15:33:30 <nilsph> sgallagh: ^^
15:33:39 <twoerner> yes
15:33:42 <sgallagh> OK, that was unclear.
15:34:12 <nilsph> just that the meaning of our internal state would drift away from "the state of the instance" and becomes a hybrid
15:34:29 <nilsph> nothing should change to the outside in this scheme
15:34:49 <twoerner> yes, therefore I want to replace the states that are hybrid to simply be SYSTEMD
15:34:49 <nilsph> only less (or later) work for rolekitd
15:34:55 <nilsph> exactky
15:35:00 <nilsph> -k+l
15:35:04 <twoerner> to make sure that this is really only one state and not several
15:35:11 <nilsph> +11
15:35:40 <sgallagh> The thing I'm getting at is that I'm not sure it makes sense to have SYSTEMD as a state.
15:35:50 <twoerner> and to make sure that if someone is looking at the XML file, there is somehting we can easily explain
15:36:03 <sgallagh> If we're not nascent or error at startup, then we get it from systemd and use the known real state
15:36:17 <sgallagh> I don't know that having a systemd transitional state makes sense
15:36:40 <twoerner> this is not a transitional in my opinion
15:36:47 <sgallagh> twoerner: OK, I guess I can *kind of* see where it might be useful in the XML file
15:36:51 <twoerner> it is a persistent state
15:37:07 <twoerner> for rolekit... to make sure to ask systemd
15:37:18 <twoerner> in this state
15:37:20 <nilsph> sgallagh: the state could even be "None" unless we want that to express something else?
15:37:33 <nilsph> as in "we don't know ourselves"
15:37:34 <sgallagh> nilsph: I'd prefer to avoid None at least
15:37:39 <nilsph> thought so
15:37:45 <twoerner> we reached the state, where systemd need to be consulted to get the state
15:38:11 <nilsph> I don't think that the state should be on disk for a deployed instance, in this scheme.
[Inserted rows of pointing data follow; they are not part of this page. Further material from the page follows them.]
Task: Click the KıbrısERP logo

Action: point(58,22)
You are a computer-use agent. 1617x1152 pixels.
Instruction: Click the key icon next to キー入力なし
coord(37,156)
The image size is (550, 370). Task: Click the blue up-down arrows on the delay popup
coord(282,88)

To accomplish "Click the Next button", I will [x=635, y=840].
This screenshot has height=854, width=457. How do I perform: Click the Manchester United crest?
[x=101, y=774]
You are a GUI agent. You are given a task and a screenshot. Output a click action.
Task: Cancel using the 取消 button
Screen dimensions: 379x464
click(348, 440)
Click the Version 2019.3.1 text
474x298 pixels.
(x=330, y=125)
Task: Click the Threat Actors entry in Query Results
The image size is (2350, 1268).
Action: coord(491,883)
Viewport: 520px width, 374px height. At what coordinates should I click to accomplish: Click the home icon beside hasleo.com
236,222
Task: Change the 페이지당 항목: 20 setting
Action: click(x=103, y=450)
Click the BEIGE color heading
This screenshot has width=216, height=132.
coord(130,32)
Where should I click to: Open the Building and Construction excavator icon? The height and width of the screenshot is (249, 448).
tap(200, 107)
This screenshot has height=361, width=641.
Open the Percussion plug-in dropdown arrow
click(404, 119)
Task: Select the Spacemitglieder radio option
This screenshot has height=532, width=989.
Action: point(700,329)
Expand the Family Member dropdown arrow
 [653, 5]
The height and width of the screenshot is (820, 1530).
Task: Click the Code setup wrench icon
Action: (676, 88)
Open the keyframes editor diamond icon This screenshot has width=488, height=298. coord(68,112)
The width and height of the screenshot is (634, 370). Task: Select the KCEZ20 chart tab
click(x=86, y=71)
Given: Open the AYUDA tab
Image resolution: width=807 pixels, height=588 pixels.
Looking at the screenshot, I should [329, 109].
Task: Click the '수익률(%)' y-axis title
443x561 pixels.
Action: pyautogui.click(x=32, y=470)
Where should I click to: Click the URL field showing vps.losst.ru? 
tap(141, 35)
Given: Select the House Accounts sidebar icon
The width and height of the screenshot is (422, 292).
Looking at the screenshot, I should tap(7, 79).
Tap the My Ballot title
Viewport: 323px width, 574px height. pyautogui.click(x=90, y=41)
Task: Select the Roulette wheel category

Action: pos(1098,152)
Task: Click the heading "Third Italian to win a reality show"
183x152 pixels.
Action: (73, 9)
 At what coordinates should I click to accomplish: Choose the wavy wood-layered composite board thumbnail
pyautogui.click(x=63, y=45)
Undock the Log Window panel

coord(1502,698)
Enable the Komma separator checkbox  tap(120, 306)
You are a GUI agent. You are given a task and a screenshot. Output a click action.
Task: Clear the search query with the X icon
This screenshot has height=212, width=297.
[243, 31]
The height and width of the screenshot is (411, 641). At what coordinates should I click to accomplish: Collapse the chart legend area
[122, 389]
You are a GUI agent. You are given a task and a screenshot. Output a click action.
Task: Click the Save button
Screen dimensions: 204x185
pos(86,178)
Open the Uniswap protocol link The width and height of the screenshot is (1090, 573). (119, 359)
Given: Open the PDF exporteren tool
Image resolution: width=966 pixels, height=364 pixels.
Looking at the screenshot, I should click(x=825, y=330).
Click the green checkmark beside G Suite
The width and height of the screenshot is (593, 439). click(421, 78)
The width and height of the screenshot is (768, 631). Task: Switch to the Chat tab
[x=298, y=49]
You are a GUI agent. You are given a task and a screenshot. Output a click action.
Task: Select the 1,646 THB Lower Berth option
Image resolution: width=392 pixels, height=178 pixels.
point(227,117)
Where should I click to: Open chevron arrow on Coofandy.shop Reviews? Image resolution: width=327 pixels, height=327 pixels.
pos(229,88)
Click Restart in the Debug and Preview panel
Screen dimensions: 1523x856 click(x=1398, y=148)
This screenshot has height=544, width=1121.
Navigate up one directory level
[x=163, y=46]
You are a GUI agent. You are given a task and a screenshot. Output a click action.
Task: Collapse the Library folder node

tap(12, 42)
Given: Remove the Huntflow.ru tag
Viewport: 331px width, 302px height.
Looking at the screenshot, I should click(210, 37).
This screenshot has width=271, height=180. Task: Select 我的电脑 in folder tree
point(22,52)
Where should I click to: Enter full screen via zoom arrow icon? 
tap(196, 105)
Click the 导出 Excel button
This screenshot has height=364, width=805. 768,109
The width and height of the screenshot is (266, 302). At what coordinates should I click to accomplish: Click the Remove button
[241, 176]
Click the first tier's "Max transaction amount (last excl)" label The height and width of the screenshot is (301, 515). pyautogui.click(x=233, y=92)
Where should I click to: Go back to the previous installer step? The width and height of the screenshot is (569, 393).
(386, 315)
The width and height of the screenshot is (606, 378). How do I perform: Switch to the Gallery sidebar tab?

15:38:13 <twoerner> yes, please do not use "None" or ""
15:38:18 <sgallagh> Yeah, I see the value in having it and keeping it in the XML
15:38:31 <sgallagh> But never under any circumstances exposed to end-users
15:38:39 <twoerner> yes
15:38:41 <sgallagh> OK, I think we're on the same page
15:38:44 <twoerner> this is for rolekit
15:39:07 <nilsph> While deploying or decommissioning, it needs to go somewhere (hint: probably not in /etc), but while it's deployed properly there's no need for it.
15:39:11 <twoerner> to make sure that we can have a simple way to detect this internal state
15:40:00 <nilsph> How that is represented in the running rolekitd is another matter, state==SYSTEMD or whatever.
15:40:21 <twoerner> I think there is a need for this to make sure that we really reached at least the 'ready-to-start' state
15:40:42 <sgallagh> ok
15:40:48 <twoerner> and are prepared to ask systemd
15:40:52 <sgallagh> I think I have enough to go on, here.
15:40:56 <twoerner> to get a meaningful reply
15:41:05 <nilsph> Presence of deployment/decommissioning state info -> not ready-to-start/SYSTEMD or whatever
15:41:20 <sgallagh> I'll work on getting a patch out this week and we can iterate on it from there
15:41:24 <nilsph> cool
15:41:26 <twoerner> ok
15:41:28 <twoerner> good
15:44:06 <sgallagh> Alright, I think we've been in this meeting long enough, and I have to run the Server SIG meeting in 15 minutes.
15:44:11 <sgallagh> Thanks for coming, folks!